§ WORK REQUIRED
Extract each line in the records below that contains the string "sidebar". Matching is case-sensitive.

+---+

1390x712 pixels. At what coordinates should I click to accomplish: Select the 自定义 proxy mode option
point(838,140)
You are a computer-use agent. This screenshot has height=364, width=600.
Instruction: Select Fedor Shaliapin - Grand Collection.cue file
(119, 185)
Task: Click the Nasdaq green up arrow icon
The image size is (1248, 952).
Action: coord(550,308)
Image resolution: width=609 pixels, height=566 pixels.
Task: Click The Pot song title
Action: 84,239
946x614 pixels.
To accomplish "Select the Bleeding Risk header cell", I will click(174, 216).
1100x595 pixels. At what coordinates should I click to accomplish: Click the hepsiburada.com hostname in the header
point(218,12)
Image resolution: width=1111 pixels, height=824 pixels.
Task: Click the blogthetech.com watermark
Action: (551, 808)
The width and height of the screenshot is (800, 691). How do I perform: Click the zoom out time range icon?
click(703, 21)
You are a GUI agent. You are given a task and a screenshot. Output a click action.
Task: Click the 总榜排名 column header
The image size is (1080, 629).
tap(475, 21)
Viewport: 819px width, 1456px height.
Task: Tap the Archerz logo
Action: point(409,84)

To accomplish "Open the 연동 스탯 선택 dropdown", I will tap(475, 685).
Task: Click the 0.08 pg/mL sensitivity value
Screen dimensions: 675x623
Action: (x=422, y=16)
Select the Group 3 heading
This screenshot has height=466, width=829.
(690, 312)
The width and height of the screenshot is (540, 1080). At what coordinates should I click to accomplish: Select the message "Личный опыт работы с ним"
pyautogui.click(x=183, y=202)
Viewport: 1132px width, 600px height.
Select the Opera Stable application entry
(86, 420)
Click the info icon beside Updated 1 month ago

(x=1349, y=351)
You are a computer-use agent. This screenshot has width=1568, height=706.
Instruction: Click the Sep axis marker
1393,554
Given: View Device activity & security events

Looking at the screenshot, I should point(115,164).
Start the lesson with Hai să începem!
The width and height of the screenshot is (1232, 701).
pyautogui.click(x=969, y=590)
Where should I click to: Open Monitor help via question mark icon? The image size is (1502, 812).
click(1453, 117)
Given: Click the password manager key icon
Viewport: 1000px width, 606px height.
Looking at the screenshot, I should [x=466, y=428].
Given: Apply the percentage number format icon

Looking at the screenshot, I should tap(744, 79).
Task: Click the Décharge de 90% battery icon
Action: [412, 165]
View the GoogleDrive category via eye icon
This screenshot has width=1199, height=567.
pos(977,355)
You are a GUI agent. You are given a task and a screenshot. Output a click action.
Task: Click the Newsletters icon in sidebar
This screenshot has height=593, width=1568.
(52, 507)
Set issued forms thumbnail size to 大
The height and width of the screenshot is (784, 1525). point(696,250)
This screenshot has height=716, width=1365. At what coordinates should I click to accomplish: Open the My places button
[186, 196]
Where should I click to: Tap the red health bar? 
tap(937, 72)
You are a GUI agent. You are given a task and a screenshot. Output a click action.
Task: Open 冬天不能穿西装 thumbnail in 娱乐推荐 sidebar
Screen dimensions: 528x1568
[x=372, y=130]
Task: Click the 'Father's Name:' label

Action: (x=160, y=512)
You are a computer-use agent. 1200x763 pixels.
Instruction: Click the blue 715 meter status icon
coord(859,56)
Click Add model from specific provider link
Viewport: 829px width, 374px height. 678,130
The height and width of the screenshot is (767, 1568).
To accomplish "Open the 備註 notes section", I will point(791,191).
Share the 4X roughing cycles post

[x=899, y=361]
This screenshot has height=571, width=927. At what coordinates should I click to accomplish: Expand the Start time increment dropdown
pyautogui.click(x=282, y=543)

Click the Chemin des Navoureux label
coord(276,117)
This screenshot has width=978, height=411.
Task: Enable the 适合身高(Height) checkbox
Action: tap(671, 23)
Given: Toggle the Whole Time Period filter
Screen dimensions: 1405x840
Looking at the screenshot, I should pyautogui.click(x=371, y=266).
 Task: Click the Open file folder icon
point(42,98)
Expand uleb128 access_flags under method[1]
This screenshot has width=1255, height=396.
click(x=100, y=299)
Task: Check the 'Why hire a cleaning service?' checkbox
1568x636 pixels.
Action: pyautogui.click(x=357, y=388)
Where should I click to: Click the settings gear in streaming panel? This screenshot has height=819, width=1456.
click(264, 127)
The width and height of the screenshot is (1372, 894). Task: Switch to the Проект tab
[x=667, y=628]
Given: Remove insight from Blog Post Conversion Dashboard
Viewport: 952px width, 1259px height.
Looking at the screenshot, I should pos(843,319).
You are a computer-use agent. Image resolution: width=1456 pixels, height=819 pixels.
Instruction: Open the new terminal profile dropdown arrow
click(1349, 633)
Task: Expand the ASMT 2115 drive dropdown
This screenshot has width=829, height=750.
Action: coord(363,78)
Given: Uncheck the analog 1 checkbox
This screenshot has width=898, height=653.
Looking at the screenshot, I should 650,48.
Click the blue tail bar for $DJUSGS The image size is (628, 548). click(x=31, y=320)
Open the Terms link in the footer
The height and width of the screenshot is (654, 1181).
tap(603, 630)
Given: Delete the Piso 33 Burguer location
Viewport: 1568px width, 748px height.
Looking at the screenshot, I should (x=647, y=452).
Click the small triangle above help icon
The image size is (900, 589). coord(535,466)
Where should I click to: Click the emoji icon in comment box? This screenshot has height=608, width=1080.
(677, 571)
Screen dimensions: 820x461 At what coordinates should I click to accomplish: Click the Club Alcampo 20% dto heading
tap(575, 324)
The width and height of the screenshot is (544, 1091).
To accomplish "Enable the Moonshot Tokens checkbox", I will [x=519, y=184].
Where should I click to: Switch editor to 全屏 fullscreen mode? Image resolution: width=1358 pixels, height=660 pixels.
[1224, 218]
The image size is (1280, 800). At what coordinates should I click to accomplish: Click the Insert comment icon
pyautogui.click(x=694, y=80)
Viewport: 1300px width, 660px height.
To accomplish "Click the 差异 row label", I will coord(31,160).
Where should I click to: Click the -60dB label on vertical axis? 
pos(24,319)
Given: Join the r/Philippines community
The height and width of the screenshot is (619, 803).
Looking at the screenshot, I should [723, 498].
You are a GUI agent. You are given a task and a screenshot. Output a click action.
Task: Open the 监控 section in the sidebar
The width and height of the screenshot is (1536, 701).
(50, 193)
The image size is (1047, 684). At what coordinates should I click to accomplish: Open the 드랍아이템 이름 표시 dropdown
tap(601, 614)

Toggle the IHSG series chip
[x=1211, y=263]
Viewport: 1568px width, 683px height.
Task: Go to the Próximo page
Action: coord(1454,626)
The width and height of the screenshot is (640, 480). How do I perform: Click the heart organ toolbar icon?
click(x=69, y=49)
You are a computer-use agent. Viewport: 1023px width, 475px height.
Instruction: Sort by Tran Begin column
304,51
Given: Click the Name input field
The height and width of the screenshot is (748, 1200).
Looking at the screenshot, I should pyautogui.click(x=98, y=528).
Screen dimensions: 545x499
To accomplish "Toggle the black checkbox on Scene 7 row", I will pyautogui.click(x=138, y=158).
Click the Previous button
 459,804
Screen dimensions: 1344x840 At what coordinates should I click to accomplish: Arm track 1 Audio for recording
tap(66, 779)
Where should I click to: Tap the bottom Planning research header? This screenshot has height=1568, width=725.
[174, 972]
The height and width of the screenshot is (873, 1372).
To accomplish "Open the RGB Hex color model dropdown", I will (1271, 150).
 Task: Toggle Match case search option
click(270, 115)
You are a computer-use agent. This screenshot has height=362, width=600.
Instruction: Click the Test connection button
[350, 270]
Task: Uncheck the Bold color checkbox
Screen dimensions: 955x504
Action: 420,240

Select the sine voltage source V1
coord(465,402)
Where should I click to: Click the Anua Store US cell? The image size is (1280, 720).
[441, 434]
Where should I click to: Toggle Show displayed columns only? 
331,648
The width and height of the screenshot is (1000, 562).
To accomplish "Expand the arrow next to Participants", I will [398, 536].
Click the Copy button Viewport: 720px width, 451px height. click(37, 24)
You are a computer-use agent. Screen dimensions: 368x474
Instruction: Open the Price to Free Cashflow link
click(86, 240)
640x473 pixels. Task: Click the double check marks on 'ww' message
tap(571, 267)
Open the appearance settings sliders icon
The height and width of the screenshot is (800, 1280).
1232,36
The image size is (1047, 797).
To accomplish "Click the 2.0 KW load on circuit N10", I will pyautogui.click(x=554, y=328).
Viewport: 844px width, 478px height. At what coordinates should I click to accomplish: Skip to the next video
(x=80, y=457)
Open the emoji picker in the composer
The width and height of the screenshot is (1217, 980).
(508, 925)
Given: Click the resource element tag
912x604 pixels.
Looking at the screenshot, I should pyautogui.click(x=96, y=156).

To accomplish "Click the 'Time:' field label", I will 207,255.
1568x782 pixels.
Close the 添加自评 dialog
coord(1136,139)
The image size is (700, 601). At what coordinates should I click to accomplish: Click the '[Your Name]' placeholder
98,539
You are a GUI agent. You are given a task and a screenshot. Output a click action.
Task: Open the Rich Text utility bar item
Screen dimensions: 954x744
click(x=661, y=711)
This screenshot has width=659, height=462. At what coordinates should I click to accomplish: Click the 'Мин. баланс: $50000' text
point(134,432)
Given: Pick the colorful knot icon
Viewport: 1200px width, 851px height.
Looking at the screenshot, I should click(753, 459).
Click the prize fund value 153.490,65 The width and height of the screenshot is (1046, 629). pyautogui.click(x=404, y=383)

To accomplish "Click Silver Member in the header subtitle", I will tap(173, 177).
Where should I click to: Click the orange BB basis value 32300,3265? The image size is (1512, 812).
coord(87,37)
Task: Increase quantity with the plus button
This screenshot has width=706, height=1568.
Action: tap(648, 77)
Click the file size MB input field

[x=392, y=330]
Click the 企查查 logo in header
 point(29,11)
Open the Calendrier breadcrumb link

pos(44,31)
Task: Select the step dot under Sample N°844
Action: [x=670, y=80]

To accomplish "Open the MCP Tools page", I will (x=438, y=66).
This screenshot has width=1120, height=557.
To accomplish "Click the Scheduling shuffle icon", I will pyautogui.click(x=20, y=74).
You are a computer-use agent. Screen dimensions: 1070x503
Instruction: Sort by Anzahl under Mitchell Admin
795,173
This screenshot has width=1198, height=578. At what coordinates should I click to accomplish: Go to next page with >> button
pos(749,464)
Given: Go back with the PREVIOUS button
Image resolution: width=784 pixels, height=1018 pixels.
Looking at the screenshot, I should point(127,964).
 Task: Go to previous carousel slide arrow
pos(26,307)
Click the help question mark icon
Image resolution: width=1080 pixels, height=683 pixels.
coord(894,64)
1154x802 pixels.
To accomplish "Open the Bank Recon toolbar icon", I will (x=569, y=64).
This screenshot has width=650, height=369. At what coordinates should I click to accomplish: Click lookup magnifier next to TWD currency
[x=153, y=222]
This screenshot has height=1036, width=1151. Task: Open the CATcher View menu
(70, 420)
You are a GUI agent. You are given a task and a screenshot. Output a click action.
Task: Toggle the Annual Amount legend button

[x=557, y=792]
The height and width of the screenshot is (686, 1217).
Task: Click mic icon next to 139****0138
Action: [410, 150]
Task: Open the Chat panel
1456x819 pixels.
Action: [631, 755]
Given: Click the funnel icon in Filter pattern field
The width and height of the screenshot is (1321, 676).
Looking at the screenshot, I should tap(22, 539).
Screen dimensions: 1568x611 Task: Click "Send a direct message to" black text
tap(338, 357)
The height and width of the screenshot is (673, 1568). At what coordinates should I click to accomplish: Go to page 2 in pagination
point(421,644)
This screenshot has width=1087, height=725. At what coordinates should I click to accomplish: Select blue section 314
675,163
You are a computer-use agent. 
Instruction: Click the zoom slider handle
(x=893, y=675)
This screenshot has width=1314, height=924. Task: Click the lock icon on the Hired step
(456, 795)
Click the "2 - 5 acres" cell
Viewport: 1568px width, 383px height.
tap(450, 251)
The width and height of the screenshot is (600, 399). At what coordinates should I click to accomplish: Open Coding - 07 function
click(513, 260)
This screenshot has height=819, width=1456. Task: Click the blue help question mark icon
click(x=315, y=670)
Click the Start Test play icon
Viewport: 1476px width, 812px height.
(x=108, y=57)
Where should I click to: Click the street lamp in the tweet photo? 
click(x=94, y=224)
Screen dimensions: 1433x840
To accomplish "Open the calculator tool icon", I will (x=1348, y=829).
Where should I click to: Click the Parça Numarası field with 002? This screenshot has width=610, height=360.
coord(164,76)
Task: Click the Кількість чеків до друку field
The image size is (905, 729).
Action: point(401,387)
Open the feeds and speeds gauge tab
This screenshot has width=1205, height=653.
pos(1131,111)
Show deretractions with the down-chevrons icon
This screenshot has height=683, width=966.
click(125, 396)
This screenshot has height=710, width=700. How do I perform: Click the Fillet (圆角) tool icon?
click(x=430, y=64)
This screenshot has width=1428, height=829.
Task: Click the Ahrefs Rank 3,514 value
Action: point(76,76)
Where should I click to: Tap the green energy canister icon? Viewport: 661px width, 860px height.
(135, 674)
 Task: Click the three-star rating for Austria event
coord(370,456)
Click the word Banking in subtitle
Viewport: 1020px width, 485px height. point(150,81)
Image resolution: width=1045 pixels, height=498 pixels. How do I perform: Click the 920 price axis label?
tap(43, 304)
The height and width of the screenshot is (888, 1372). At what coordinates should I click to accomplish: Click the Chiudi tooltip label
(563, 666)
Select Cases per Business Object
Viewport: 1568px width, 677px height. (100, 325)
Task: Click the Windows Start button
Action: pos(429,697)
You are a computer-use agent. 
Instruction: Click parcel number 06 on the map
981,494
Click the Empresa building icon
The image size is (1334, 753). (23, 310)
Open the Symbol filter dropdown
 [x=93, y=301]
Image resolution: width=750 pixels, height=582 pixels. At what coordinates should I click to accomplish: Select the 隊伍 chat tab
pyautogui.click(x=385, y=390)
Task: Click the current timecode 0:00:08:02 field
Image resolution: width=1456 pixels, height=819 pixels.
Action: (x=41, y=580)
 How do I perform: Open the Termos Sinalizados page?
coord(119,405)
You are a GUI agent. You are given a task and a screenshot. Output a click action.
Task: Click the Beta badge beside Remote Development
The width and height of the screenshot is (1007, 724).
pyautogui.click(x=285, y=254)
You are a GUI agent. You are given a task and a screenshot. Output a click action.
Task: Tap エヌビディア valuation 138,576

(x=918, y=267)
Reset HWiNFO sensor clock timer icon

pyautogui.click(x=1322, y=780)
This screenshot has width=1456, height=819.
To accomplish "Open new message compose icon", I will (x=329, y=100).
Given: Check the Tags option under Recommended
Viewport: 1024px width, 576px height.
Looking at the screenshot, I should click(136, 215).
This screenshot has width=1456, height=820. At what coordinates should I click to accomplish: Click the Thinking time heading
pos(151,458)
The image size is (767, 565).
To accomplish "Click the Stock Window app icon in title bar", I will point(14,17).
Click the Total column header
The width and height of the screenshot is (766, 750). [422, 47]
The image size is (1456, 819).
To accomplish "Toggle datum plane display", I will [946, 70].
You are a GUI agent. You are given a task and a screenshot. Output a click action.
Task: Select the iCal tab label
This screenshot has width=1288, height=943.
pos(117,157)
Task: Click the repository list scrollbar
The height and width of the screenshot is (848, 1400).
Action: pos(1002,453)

+---+

§ PROBLEM SOLUTION
Task: Click the Newsletters icon in sidebar
Task: Open 冬天不能穿西装 thumbnail in 娱乐推荐 sidebar
Task: Open the 监控 section in the sidebar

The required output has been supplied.